** Opening DATA FOR THIS EXERCISE block **

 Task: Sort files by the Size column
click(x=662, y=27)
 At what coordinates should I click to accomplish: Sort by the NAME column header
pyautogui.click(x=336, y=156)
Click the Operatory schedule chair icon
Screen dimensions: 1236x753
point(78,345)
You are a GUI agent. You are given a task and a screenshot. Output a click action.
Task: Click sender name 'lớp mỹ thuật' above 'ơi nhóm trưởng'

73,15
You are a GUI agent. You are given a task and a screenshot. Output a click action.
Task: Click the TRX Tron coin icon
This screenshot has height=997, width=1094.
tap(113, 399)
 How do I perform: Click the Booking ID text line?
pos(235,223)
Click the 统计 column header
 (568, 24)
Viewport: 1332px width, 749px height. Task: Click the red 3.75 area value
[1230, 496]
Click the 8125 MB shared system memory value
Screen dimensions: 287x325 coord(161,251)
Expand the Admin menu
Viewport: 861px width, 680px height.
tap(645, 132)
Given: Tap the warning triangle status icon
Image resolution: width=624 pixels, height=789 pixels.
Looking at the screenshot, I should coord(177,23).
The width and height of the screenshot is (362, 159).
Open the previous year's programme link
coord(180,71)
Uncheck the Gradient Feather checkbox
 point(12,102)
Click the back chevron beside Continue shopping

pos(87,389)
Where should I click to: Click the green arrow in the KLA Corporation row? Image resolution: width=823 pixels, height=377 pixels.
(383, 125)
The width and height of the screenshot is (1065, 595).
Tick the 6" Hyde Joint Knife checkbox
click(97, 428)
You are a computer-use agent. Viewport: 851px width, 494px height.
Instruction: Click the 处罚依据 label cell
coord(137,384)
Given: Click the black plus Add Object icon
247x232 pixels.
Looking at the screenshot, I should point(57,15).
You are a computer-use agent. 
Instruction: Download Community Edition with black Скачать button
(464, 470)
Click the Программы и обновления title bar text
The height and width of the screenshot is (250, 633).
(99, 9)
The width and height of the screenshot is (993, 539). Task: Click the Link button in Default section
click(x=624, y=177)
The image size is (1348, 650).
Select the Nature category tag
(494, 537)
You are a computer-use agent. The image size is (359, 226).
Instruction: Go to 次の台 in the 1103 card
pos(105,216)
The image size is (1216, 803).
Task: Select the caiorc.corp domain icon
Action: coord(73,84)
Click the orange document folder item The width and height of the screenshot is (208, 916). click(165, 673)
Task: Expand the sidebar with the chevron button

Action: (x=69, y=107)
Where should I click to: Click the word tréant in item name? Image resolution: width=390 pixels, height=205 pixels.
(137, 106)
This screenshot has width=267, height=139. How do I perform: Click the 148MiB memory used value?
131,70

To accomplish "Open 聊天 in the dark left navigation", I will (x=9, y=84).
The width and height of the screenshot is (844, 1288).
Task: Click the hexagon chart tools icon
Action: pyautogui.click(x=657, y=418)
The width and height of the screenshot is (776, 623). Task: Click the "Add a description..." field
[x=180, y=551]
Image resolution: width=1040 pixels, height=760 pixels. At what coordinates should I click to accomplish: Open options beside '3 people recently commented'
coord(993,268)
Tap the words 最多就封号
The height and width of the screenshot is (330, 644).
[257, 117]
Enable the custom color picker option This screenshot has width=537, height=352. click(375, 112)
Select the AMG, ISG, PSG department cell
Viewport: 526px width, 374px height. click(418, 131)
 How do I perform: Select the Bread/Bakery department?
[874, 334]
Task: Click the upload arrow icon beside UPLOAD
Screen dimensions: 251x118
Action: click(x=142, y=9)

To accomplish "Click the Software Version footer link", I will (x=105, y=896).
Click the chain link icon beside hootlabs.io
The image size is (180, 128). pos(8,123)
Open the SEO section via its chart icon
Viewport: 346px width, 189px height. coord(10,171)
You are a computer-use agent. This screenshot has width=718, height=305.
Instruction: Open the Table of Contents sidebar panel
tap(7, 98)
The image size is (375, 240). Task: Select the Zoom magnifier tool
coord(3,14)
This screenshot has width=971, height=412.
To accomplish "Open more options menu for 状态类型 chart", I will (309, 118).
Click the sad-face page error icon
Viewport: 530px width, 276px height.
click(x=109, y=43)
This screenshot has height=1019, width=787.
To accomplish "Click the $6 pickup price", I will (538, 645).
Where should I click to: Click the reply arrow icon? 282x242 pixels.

** Closing DATA FOR THIS EXERCISE block **

* **ASSIGNED TASK**
Your response should contain each line of the listing in which the word "computer" occurs.

* **EXERCISE OUTPUT**
You are a computer-use agent. Viewport: 851px width, 494px height.
You are a computer-use agent. 
You are a computer-use agent. The image size is (359, 226).
You are a computer-use agent. This screenshot has width=718, height=305.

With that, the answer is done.